-- Stored records --
***
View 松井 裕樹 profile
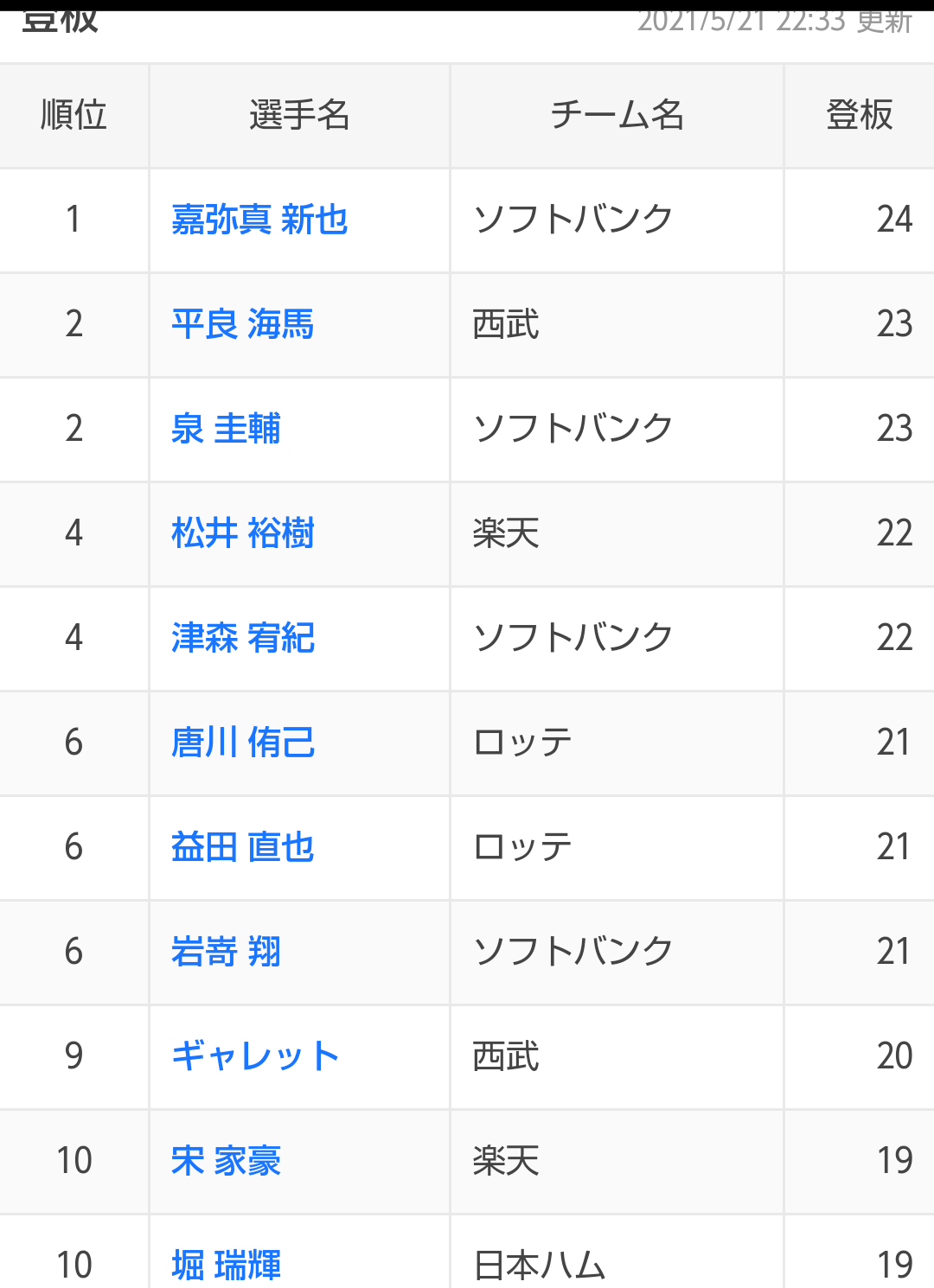934x1288 pixels. coord(242,533)
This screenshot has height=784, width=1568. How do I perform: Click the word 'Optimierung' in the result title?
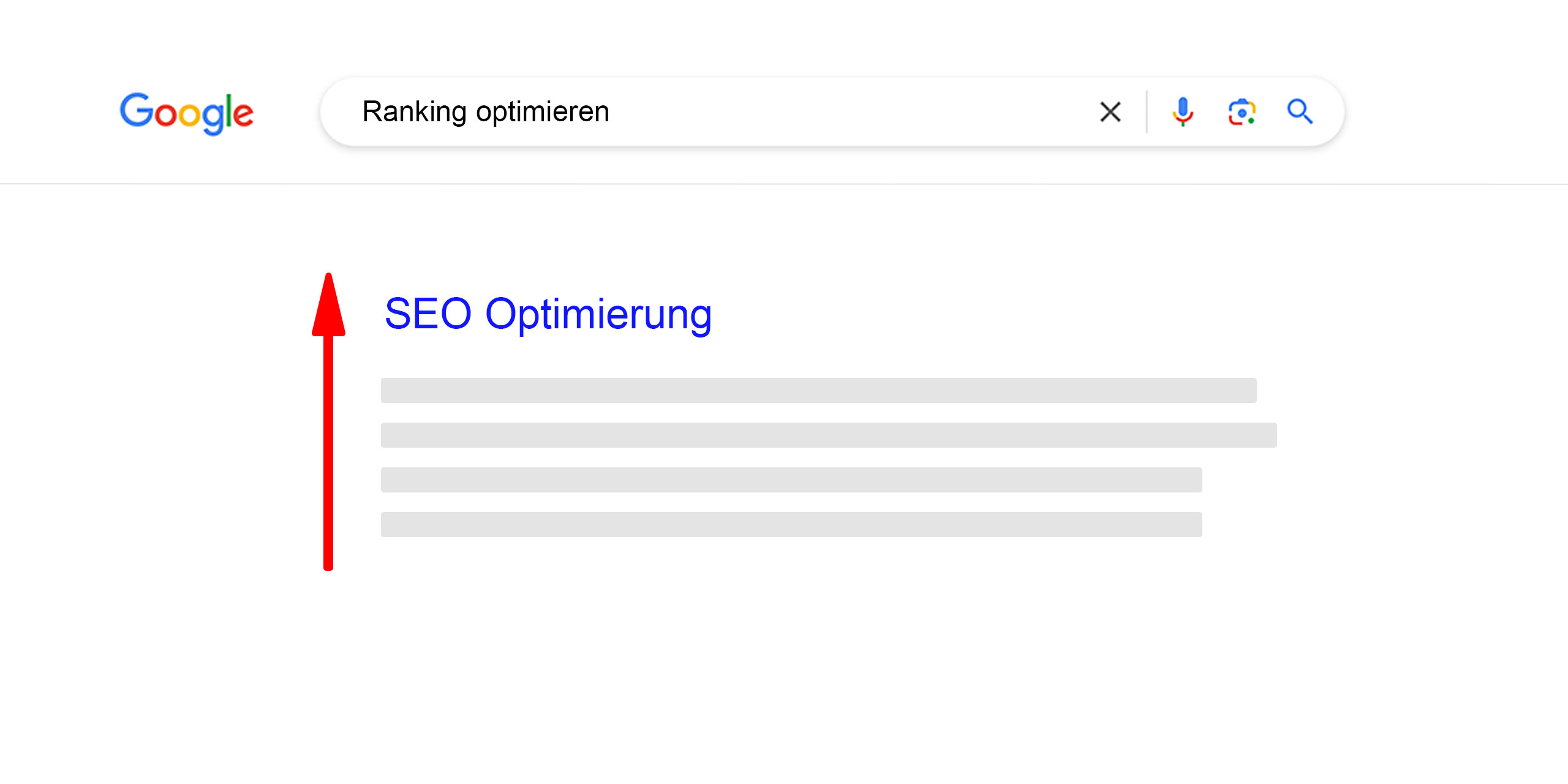coord(598,315)
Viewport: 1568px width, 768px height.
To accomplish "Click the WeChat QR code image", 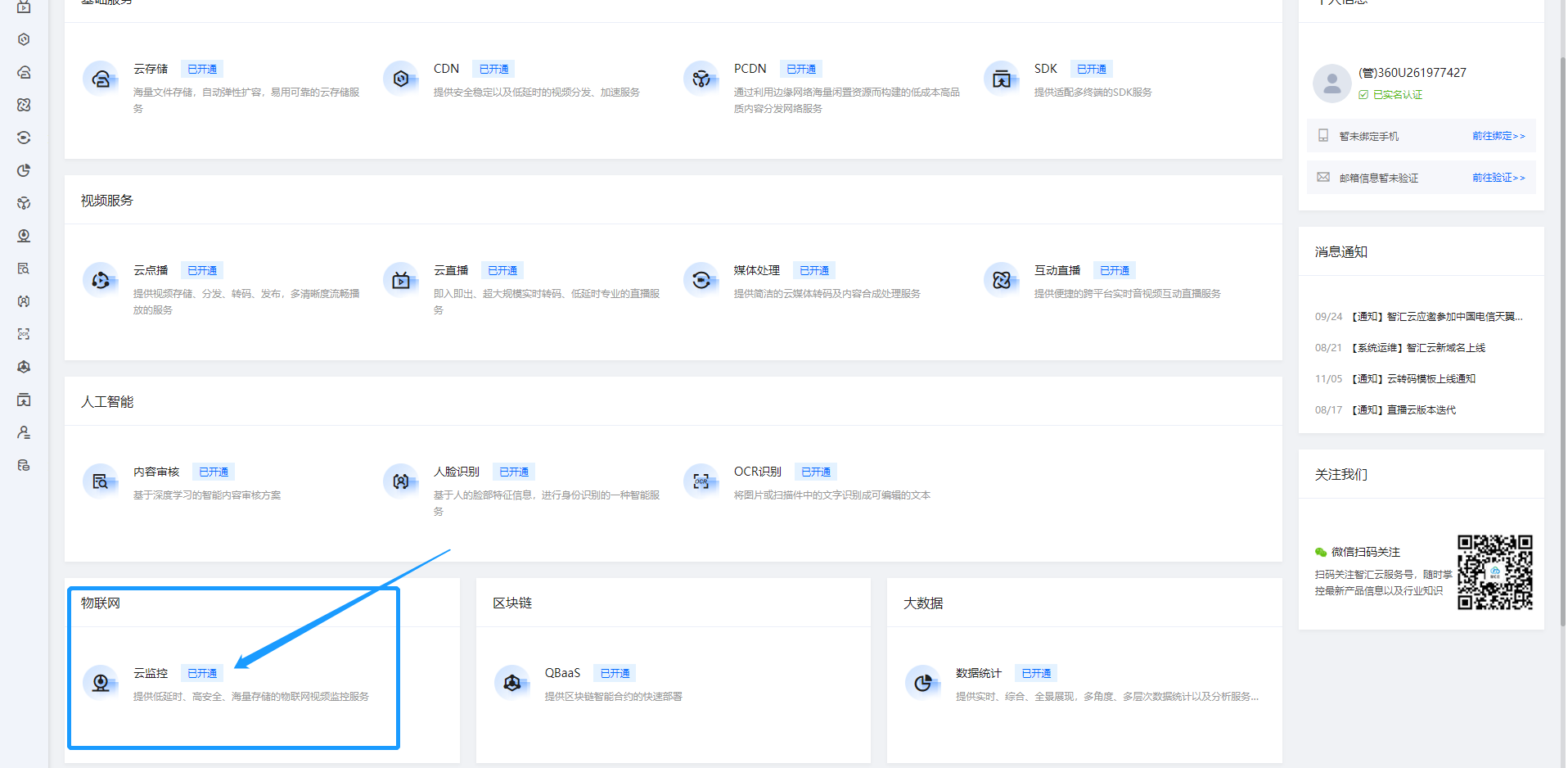I will pyautogui.click(x=1494, y=572).
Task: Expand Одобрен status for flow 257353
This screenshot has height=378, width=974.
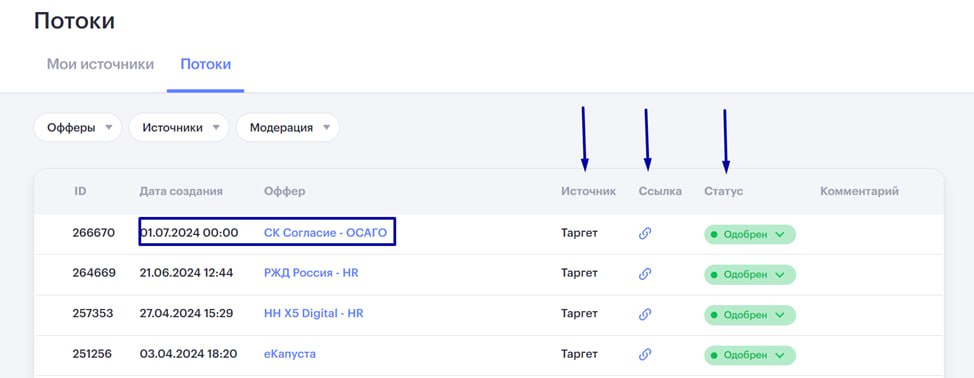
***
-- Action item --
Exclude all pictures and return precisely the lines from the one containing "Task: Expand Одобрен status for flow 257353" through the closing line of the data.

-- Exercise answer --
Task: Expand Одобрен status for flow 257353
This screenshot has height=378, width=974.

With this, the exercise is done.